Cast iron cooking

2 mins read

One of the best materials for cooking ever invented by man is cast iron. The stuff is durable, hard, comprised of an iron-carbon alloy, resistant to damage, and can even shrug off the corrosive powers of rust.
Any cookware made from cast iron is almost indestructible. There are often repeated tales of people finding 75-year-old cast iron skillets in yard sales. You can abuse them and still recover them with some hard work.
One of the biggest benefits to cast iron is that it isn’t Teflon. Teflon, like so many attempts at better living through science, only works in a small range of usefulness, and then it turns on you like a rabid dog. A rabid scientific dog. The chemical composition of Teflon isn’t compatible with the human body. We’re cooking with stuff that could kill us. The selling point of Teflon is that nothing sticks it. It’s true, the fluoropolymer of tetrafluoroethylene compound has one of the lowest coefficients of friction against any solid. Which is a fancy way of saying “Stuff don’t stick to the chemicals”.
Cast iron, on the other hand, needs some care and attention, or everything will stick to it. On the plus side, you’re going to get more iron in your diet.
Cast iron holds heat like nothing else. It does not heat evenly, though, so watch out for that. But get it hot and it stays hot for quite sometime. Cook something in a skillet, move it off the heat, and it will stay warm until you are ready to use it.
Water and soap won’t kill it. I’d avoid soap unless there’s something that refuses to come off, otherwise you can get a slight soapy taste if you don’t scrub it out well. Cast iron doesn’t need soap that often. If you mess up the seasoning, it’s not a big deal. You can fix it. Just don’t let it soak in water or it will start rusting. If that happens, again, it’s not a big deal. You can fix that, too.
The secret to cast iron cooking isn’t a secret, but everyone acts like it is. Seasoning. If you treat your cast iron properly and get a good, slick surface, you can cook anything in it.
Now, seasoning cast iron is a little bit of work. If you screw up, just start over. You aren’t going to break it. Seriously. I took my parents old Dutch oven, which had sat in their barn for at least a decade, scoured off the rust, and seasoned it back up. It took a few times, but now I have a functioning Dutch oven.
Here’s a great video on how to clean up and season cast iron:

You can season your cast iron whenever you want to. It’ll take it. Unless you’ve been cooking with cast iron, you have no idea on how tough it is. Once you start, though, you’ll see how delicate Teflon really is and wonder why you had been using the dainty little flower when you could have been using a man’s cookware.
Since cast iron is made from the same stuff Hephaestus used in his forges for side projects like his automata delivery service to Olympus, you can use it just about anywhere. Stove top, in the oven, out over an open fire camping, cast iron don’t care. It’s the honeybadger of cookware.
Cast iron cookware can last generations. Somewhere along the way, we forgot that and ran after the latest scientific wonder. It’s time to bring back cast iron cooking as a normal thing, ditch the faithless creations of science, and lay down a tradition we can pass on to the next generation.

7 Comments

    • Stainless is fine, but sometimes it doesn’t have the nonstick surface that cast iron does. I actually have both. I love my stainless, but there are just somethings that you cannot do as nicely in stainless as you can in cast iron.

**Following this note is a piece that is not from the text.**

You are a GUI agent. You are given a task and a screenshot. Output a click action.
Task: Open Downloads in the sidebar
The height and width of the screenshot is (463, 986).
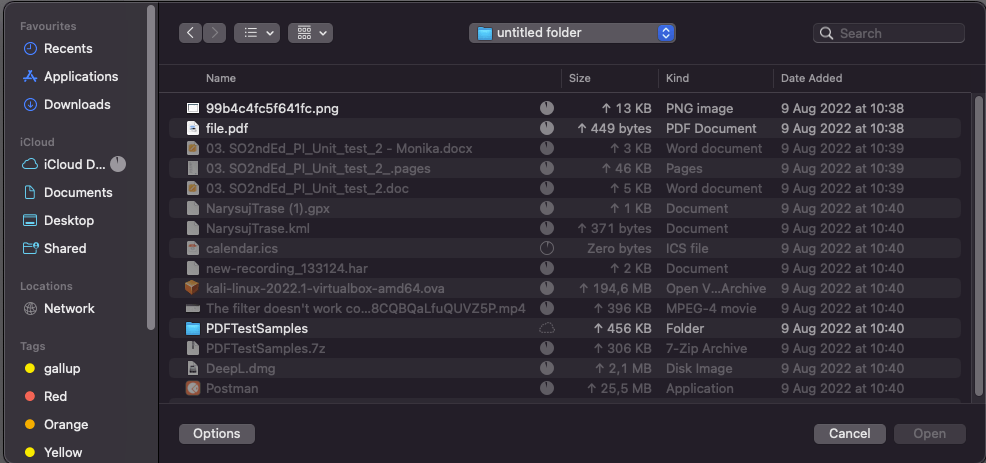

  1. Stainless steel is fine if that’s what you prefer.
    One difference lies with the cast iron’s ability to radiate heat at higher rate than stainless, which is why cast iron is used for Dutch Ovens.
    And it’s easier to fix cast iron from rust, plus it’s harder to scratch or ding. Of course, stainless steel is a lot lighter, if weight has got you worried.
    I like the flavor of cast iron food over stainless steel.

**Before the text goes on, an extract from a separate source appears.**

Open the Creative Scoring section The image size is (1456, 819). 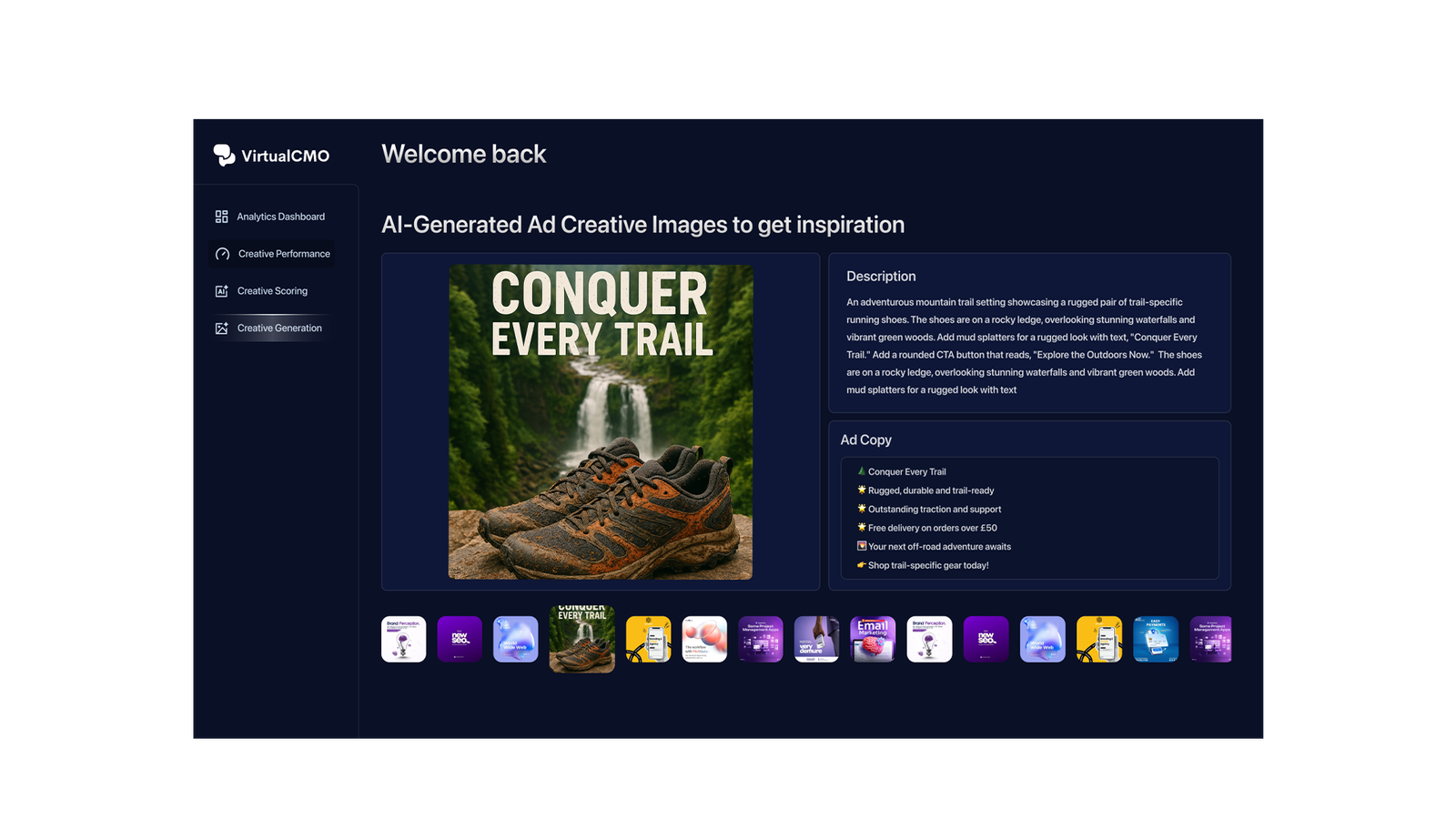point(272,291)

    • Taste for me is dependent on what I am cooking in it. Sometimes cast iron can make things taste a little off. But you cannot get that same nonstick surface with SS no matter how well you clean it like you can with cast iron. Cast iron is the best thing for frying ever. Or making cornbread.
      While you cannot get the same nonstick surface with it, some people like cast iron coated with enamel, like the Le Creuset line. Plus the colors are so nice. Best of both worlds I would say.
      One more thing, cast iron can take that higher heat, some stainless that has a separate base disc attached can start to lose that base if the heat gets too hot. I speak from experience.

      • Thank you!
        I never cared for SS enough to put it through its’s paces. Good to know certain pans can fail under the heat.